- GOAL -
Using the email exchange about O'Caml below, answer:
(a) How long has the writer been trying to pick up O'Caml?
(b) What previous programming experience does the writer mention in reply to the question about functional programming?
(c) What does the writer name as the biggest source of problems?

- SOURCE EXTRACT -
________________
On Dec 23, 2003, at 12:34 AM, Matt Gushee wrote:
>
>> So why is O'Caml giving me so much trouble?
>
> Do you have any previous experience with functional programming (FP), 
> or
> have you studied FP in school? If not, then you're learning both a new
> syntax and a very different programming paradigm at once, so you should
> expect a steep learning curve. But I think if you stick with it, after 
> a
> while it will all start to make sense, and you'll be glad you made the
> effort.

Not much, a (very) little Lisp.  Not really enough to 'get it'.
>
>> I've been trying to pick it up for about a week now, read various
>> online tutorials.
>

>  http://www.merjis.com/richj/computers/ocaml/tutorial/
This is the one I've gotten the most out of.

>> My biggest source of problems seems to be the syntax. I'm totally
>> confused as far as ; vs ;; vs nothing, ...
________________
- INFORMATION PROVIDED -
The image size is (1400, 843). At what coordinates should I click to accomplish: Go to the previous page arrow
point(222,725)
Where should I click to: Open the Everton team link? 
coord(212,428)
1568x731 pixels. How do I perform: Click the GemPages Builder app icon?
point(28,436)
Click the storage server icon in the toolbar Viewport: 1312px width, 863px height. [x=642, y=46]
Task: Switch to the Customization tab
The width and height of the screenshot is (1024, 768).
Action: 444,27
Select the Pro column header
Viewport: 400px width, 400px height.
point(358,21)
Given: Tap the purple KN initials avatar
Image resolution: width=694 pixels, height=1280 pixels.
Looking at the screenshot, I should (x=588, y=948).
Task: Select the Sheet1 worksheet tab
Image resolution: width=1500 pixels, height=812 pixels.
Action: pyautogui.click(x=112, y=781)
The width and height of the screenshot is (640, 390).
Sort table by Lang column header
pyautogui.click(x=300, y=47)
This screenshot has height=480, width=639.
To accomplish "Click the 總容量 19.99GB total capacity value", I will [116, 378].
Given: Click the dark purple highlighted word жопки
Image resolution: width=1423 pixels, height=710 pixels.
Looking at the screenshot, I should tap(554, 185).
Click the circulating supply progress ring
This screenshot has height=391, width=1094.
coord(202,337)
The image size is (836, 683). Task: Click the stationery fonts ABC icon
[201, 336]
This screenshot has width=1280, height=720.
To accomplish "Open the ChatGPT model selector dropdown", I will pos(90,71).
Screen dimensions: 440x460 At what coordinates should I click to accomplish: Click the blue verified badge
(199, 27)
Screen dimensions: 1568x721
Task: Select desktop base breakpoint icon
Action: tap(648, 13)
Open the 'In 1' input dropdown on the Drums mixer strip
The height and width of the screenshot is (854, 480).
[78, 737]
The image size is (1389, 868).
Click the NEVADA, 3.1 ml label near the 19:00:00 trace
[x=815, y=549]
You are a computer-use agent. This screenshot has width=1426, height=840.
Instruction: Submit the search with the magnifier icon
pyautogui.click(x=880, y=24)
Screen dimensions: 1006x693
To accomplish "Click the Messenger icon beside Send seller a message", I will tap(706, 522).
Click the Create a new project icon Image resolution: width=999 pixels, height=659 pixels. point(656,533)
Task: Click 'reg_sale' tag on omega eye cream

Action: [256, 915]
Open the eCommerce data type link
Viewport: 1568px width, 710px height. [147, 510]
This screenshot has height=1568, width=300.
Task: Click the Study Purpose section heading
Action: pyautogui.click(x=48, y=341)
________________
- COMPLETE ANSWER -
(a) About a week.
(b) A very little Lisp.
(c) The syntax.